If I could have had a choice, I wouldn’t have built a business around it. I would’ve tried to find somebody to take a chance on me and hire me to do this work. But nobody was going to do it because I still don’t think anybody saw value in a podcast publication. So I thought, fuck it, I’m not going to wait. I built this thing–it’s weird, it’s bizarre, but it’s given me some momentum. I’m going to try to make money out of this thing. If I don’t, then I’ll just blow this up and go do something else.

So I formed the LLC. I figured out that it was probably better if I had some sort of supporter/subscriber/membership-oriented business [which gives exclusive content to subscribers who pay a monthly price]. When I put those in place, the initial signups were good enough to get me through the first couple of months. Then it grew into a nice size, which provides me with a not particularly comfortable living. But it’s a solid baseline. I also sell classifieds [in the newsletter].

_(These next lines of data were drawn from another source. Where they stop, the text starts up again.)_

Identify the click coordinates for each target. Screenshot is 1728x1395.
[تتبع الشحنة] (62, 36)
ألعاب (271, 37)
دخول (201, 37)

Are you happy that you started the business this way? Going at it on your own?

I do think that, at this very specific point in my life, I made the right choice. I don’t think it would have worked if I worked for anybody else in the podcast industry.

The freedom has given me a lot more perspective. I wonder about my capacity to work with an editor or a person who is supposedly more senior than me because of my writing vantage point. I have inroads and ears and eyes [into the podcasting industry]. I would rather have autonomy.

Is there any sort of advice that you would give to someone who wants to expand their side project into something bigger?

The way I did this fits a very specific kind of human being. And it just so happens that I’m the kind of person that fits that model. I don’t like people telling me that they know better than me.

But I know how hard it is. It’s incredibly hard to go about it this way. If it’s not the mechanics and problem-solving aspect of the project, it’s how do you build a business? It’s the medium- to long-term plan with your weekly production of creating a newsletter. It’s creating a product and making sure that you are disciplined enough to sit within that production timeline.

It is unimaginably hard to work by and for yourself. It’s a little different because the classic startup story is that you have a group of founders that rely on each other. But all I have is myself.

It’s really important to become comfortable with the fact that nobody is coming to save you. If there’s something wrong–if you have no idea what the future looks like, you have no idea what the endgame is–nobody is going to come tell you what it is. You’re on your own. Either bail yourself out or give up.

I see this very much as a position of insecurity. It’s a weird posture because I also don’t know what the endgame is for me. I have long enjoyed writing about this industry. I do believe that it’s going somewhere. But in the off-chance that it completely blows up, I will leave it and find other things to do. For now, it’s a chapter in my life.